Introduction

CLICK HERE FOR AN INTERACTIVE VIEW OF THIS DIAGRAM. Figure 1 - Oxygen-hemoglobin dissociation curve. Note that the oxygen saturation drops only minimally as the PaO2 drops from 100 to 60 mm Hg. This enables the body to maintain a high oxygen content in the blood despite gas exchange abnormalities in the lungs. At PaO2 below 60 mm Hg, however, the oxygen saturation, and blood oxygen content, drops quickly. Remember that the oxygen content of the blood is comprised of oxygen bound to hemoglobin and oxygen dissolved in blood. The blood can carry far more oxygen bound to hemoglobin than it can in the dissolved state.

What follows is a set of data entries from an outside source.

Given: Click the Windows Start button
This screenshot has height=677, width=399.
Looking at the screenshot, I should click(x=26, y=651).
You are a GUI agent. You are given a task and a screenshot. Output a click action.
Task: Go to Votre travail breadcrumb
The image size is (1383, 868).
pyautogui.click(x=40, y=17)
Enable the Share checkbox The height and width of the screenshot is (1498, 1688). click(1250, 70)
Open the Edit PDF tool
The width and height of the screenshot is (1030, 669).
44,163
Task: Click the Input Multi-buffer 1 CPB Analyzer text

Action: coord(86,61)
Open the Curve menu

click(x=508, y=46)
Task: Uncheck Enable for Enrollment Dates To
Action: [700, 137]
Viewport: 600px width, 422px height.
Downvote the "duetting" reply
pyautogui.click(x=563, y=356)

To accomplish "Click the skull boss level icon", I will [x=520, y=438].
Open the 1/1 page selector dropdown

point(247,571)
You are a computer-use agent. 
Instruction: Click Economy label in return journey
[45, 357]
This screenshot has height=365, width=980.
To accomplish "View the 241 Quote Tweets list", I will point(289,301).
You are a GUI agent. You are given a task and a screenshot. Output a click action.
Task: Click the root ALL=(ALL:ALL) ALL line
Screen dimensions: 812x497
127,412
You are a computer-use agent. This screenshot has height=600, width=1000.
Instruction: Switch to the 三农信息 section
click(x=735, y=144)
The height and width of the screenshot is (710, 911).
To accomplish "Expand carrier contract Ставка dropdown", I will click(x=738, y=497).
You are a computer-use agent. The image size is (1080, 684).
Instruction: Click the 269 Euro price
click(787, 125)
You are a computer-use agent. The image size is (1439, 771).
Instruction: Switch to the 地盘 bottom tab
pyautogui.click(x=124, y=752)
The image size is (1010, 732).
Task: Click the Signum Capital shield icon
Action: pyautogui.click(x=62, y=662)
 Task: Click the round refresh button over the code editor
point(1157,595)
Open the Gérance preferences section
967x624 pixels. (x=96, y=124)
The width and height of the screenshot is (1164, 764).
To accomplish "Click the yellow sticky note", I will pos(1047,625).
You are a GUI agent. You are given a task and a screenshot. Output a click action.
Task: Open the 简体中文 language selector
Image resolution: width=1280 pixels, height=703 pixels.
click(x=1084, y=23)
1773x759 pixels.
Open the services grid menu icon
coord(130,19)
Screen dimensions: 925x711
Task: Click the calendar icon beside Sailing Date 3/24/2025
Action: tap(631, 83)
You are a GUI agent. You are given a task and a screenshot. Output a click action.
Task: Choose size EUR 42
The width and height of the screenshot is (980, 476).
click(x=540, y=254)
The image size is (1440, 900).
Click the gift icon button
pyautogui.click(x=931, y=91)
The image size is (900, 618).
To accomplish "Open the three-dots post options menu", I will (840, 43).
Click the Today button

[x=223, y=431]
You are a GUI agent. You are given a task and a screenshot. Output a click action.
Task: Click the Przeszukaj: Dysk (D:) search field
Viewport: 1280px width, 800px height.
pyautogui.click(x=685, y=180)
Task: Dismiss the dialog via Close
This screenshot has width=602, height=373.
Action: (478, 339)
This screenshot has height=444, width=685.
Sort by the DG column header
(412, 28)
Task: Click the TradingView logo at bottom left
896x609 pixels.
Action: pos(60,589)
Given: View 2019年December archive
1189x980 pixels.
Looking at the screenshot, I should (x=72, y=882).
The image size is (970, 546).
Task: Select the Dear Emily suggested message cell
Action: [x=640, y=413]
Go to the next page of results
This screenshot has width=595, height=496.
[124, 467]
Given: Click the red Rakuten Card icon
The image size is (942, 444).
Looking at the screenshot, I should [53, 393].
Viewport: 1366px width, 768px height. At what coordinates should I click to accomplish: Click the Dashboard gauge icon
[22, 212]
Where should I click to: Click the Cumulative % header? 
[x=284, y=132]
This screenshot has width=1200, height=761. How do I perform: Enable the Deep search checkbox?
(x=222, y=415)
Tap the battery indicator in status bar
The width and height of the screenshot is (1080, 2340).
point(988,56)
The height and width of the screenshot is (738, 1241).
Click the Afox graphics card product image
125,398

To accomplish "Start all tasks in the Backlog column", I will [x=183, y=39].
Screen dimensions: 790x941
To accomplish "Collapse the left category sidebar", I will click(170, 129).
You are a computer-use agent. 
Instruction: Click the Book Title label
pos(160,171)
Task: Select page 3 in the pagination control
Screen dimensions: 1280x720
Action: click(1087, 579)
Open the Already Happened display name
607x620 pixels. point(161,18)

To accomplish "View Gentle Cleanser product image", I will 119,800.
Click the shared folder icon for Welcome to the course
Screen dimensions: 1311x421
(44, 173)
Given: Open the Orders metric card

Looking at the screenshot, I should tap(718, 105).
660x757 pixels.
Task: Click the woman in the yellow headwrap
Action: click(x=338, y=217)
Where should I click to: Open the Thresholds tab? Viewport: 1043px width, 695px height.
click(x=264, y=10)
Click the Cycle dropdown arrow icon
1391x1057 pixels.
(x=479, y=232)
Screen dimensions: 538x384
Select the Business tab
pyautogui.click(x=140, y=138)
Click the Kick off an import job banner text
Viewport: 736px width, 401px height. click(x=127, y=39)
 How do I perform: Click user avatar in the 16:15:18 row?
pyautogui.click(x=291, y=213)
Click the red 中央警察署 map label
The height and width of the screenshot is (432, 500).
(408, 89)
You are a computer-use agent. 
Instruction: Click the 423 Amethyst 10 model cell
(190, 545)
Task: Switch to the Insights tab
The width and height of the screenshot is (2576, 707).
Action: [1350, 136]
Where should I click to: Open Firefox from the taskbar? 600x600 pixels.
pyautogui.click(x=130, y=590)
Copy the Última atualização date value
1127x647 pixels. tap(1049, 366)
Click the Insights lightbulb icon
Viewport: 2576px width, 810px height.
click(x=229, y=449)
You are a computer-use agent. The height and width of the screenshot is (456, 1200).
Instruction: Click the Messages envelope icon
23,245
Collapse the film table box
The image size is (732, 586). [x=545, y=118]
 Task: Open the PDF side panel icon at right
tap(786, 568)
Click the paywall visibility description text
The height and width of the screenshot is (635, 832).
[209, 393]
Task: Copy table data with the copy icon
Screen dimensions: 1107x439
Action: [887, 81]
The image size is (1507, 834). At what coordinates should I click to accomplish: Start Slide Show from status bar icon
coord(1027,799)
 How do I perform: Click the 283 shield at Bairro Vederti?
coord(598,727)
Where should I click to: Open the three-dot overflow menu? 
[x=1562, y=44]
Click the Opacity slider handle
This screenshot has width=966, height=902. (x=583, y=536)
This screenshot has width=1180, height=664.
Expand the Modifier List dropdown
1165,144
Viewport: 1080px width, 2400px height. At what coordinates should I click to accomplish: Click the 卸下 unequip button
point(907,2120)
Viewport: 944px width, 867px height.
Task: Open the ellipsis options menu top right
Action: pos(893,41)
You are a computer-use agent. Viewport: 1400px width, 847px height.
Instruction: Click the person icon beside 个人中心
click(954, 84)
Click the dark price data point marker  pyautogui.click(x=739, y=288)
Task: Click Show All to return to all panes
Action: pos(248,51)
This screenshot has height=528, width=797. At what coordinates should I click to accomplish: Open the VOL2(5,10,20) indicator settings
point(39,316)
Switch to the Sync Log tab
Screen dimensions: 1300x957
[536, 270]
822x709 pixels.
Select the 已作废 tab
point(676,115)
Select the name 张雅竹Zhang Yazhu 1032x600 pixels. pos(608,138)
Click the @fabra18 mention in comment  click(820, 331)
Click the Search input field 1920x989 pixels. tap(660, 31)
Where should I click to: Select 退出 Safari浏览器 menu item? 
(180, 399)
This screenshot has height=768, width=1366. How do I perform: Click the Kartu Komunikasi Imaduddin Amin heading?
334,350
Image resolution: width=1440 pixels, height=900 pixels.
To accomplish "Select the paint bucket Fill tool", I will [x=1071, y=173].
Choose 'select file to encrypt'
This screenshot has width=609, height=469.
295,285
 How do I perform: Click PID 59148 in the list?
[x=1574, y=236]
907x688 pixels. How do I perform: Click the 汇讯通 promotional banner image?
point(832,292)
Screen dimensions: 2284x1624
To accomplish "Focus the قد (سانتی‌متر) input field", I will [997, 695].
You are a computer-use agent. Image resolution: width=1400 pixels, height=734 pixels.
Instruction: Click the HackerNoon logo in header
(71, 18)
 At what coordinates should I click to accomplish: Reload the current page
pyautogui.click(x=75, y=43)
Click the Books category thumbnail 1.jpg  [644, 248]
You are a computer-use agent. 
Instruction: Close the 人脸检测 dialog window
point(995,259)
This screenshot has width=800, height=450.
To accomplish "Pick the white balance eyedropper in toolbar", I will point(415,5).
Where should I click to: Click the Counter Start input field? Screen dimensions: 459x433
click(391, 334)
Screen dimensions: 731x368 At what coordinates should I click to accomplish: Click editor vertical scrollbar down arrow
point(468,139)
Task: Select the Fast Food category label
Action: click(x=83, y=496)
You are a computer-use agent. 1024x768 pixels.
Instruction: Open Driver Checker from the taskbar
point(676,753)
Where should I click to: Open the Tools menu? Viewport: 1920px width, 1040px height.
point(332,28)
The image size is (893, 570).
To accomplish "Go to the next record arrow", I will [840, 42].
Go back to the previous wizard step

Thus, once the oxygen saturation of hemoglobin exceeds 90%, further increases in PaO2 have relatively small effect on oxygen content. Oxygen content = 1.34 (Hgb) (%sat) + 0.003 (PaO2) For example: Point A: PaO2 = 60, O2 sat = 90%, oxygen content = 16.5 ml O2/100 ml blood Point B: PaO2 = 75, O2 sat = 95%, oxygen content = 17.4 Point C: PaO2 = 95, O2 sat = 99%, oxygen content = 18.2 To go from a PaO2 of 60 to 95 results in only a 10% increased in oxygen content. However, to go from a PaO2 of 45 (point D) to a PaO2 of 60 (point A) results in a change in O2 content from 13.1 t o 16.5 ml O2/100 ml of blood, a 26% increase in oxygen content. The shape of the oxygen-hemoglobin dissociation curve provides humans with the ability to maintain nearly fully saturated blood despite significant drops in PaO2 from a variety of disease states. Hemoglobin saturation does not fall below 90% until PaO2 is less than 60 mm Hg. Except for patients who are having active myocardial ischemia, it is not clear that maintenance of oxygen saturation much above 90-93% offers any advantage – oxygen content in the blood does not rise significantly with further increases in partial pressure of oxygen since the blood is nearly fully saturated.